- Associated Press - Thursday, March 5, 2015

PEARL, Miss. (AP) - The sun emerged and the wind kept blowing Thursday afternoon while icy conditions began to ease after gripping much of Mississippi earlier in the day.

Roads across the state began to dry, raising the possibility that even bitter temperatures early Friday might not be enough to again freeze travel in some areas.

Some kids still won’t be going to school Friday, though. Mississippi’s largest public school district, DeSoto County, cancelled classes. In the state’s far northwest corner, more than 4 inches of snow was reported atop an earlier layer of sleet.

“My neighbor shoveled my sidewalk for me and it got down to the ice layer. I think that may be worse,” said Katherine Nelson, a DeSoto schools spokeswoman who lives in Southaven. She said her son-in-law drove her daughter to her hospital job Thursday at 10 mph.

“No one is moving around in my neighborhood,” Nelson said.

Friday will be the fifth snow day for DeSoto County in recent weeks. Teachers and students are already scheduled to attend school on two Saturdays as part of a makeup effort, and two more days will now have to be scheduled unless the state Board of Education waives the requirement that students attend school for 180 days.

Still, the storm was less severe than the snow and ice that fell Feb. 25. Entergy Mississippi’s power outages peaked at fewer than 10,000 before dawn Thursday, while electrical cooperatives were reporting no outages by midmorning.

“This seems to be a nonevent, but it appears that way because of the men and women on the ground who were up and doing their job throughout the night,” Gov. Phil Bryant said during a noon news conference at the Mississippi Emergency Management Agency in Pearl.

The most persistent power outage occurred in Fayette. Entergy spokeswoman Mara Hartmann said trees crashed into both power lines feeding the town, leaving 1,300 customers without electricity all day. Hartmann said crews were struggling to get equipment across rough and remote terrain to the downed lines.

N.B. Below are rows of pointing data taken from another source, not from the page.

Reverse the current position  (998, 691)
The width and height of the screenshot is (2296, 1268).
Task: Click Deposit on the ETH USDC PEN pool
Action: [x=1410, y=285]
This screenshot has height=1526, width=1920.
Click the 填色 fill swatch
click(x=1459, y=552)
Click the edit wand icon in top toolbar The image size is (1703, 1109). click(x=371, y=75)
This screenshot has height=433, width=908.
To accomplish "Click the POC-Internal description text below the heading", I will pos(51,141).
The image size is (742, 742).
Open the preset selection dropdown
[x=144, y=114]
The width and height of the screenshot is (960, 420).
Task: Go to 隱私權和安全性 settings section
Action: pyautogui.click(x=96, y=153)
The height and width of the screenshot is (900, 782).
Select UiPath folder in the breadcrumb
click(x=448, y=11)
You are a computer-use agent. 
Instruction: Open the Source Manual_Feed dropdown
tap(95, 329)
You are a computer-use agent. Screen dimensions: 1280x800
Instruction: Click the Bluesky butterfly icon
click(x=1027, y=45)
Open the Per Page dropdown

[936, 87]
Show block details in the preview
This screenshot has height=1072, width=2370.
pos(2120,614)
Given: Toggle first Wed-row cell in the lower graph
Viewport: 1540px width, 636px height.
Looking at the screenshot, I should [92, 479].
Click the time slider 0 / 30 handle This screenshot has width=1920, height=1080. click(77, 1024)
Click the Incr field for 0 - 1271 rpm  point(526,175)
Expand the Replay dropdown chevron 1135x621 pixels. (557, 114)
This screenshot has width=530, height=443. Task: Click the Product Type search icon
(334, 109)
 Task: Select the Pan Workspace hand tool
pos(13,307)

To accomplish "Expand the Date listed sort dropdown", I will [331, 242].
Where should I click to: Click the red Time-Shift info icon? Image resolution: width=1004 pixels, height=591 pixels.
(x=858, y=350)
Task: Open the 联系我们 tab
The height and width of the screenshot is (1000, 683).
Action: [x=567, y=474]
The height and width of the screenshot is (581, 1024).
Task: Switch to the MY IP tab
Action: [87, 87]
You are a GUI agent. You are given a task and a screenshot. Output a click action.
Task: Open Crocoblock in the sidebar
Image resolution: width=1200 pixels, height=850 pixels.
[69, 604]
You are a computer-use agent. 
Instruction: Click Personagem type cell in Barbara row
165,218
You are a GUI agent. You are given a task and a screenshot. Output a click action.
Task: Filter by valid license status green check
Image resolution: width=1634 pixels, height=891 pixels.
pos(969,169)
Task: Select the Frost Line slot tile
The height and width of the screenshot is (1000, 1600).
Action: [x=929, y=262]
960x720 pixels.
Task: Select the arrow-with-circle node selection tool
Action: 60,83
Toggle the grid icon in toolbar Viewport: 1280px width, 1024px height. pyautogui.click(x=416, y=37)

“It all just takes a while,” she said.

The National Weather Service said 1 to 3 inches of snow and sleet fell in a band in the northernmost 50 miles of Mississippi, while parts of the Mississippi Delta reported about 2 inches.

“The cooler air kind of slid down the Delta first,” said Phil Baker, a forecaster with the Memphis office of the National Weather Service.

Only about 0.3 inches of sleet fell at Jackson-Evers International Airport, but sleet also pelted unusual far-south locations like Woodville and Waynesboro. A half-inch was recorded in Hazlehurst.

More than half of Mississippi’s public school districts cancelled classes, as did more than half of the state’s community colleges and four of its public universities. Toyota Motor Co. in Blue Springs told workers to stay home, as did state government.

On parts of U.S. 78, only one lane was clear, although a sunny afternoon gave hope for improving conditions. Some Jackson city bridges reopened Thursday afternoon.

“The sun’s very effective at melting snow, even at subfreezing temperatures,” Baker said, explaining that pavement or ground may be warmer than freezing.

Still, the Mississippi Department of Transportation warned that travel remained dangerous and urged people to stay home. State officials reported icy roads and bridges in 33 counties from Vicksburg to Corinth, but that was down from more than 55 counties at midmorning. Officials said they worried that water and slush will refreeze overnight, creating black ice, especially in northernmost counties where single-digit windchills are forecast Friday morning.

“Please stay off the roads unless absolutely necessary,” Bryant said.